Estimates of whale population size based on genetics versus historical records diverge greatly, making it difficult to fully understand the ecological implications of the large-scale commercial whaling of the 19th and early 20th centuries, but a comparison of DNA samples from modern and prehistoric gray whales supports the idea that the population was substantially larger pre-whaling and saw a sharp, recent decrease that is consistent with whaling as the cause.
The full results are reported May 9 in the open access journal PLoS ONE.
Previous estimates of pre-whaling population size in gray whales using historic records and census modeling suggest there used to be about 15,000 to 35,500 eastern Pacific gray whales. In contrast, estimates from genetic data suggest a much higher original population size of about 78,000 to 116,000 individuals. This discrepancy, though, could be explained by a pre-whaling decrease in population. The authors of the current study, led by Elizabeth Alter of City University of New York (York College), set out to test this hypothesis.
They isolated DNA from whale bones excavated from archaeological sites, ranging from about 150 to 2,500 years old. By comparing these sequences with sequences from modern whales, they determined that a severe decline in whale population occurred recently, suggesting that the original population size was indeed larger than estimated based on historical record and arguing against population decline caused by any pre-whaling forces.
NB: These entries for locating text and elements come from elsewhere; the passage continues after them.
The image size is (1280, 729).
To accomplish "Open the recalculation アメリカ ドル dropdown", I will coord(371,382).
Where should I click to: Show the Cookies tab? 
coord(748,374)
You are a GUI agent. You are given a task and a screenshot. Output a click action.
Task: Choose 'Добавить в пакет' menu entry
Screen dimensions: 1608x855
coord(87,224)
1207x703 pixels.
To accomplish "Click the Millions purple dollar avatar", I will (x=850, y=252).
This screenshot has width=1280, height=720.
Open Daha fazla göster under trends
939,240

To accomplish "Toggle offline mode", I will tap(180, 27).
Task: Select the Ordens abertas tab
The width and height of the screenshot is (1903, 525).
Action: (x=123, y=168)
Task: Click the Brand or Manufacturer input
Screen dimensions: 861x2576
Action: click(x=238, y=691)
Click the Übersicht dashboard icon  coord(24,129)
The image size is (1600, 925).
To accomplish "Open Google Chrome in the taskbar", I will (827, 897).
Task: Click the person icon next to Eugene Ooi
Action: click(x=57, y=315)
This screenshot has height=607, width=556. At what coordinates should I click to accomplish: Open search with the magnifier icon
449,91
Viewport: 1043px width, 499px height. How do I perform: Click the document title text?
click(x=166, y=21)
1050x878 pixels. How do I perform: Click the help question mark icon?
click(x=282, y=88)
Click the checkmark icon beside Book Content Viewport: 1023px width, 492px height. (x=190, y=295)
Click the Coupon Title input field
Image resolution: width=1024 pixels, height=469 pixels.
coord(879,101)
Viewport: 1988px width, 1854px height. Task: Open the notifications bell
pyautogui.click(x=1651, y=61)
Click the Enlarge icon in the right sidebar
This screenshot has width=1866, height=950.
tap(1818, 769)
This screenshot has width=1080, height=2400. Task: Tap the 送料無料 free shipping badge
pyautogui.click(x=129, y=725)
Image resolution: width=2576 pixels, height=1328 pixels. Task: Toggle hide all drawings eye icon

"Retrieving DNA from ancient whales allows more direct insights into their population histories than using modern DNA alone. In this case, we were able to look at pre-whaling specimens of gray whales, and found that the genetic data are consistent with a sharp and recent bottleneck -- very likely the result of commercial whaling. As methods for retrieval and analysis of ancient DNA improve, we'll be able to increasingly refine population histories for heavily exploited species like whales."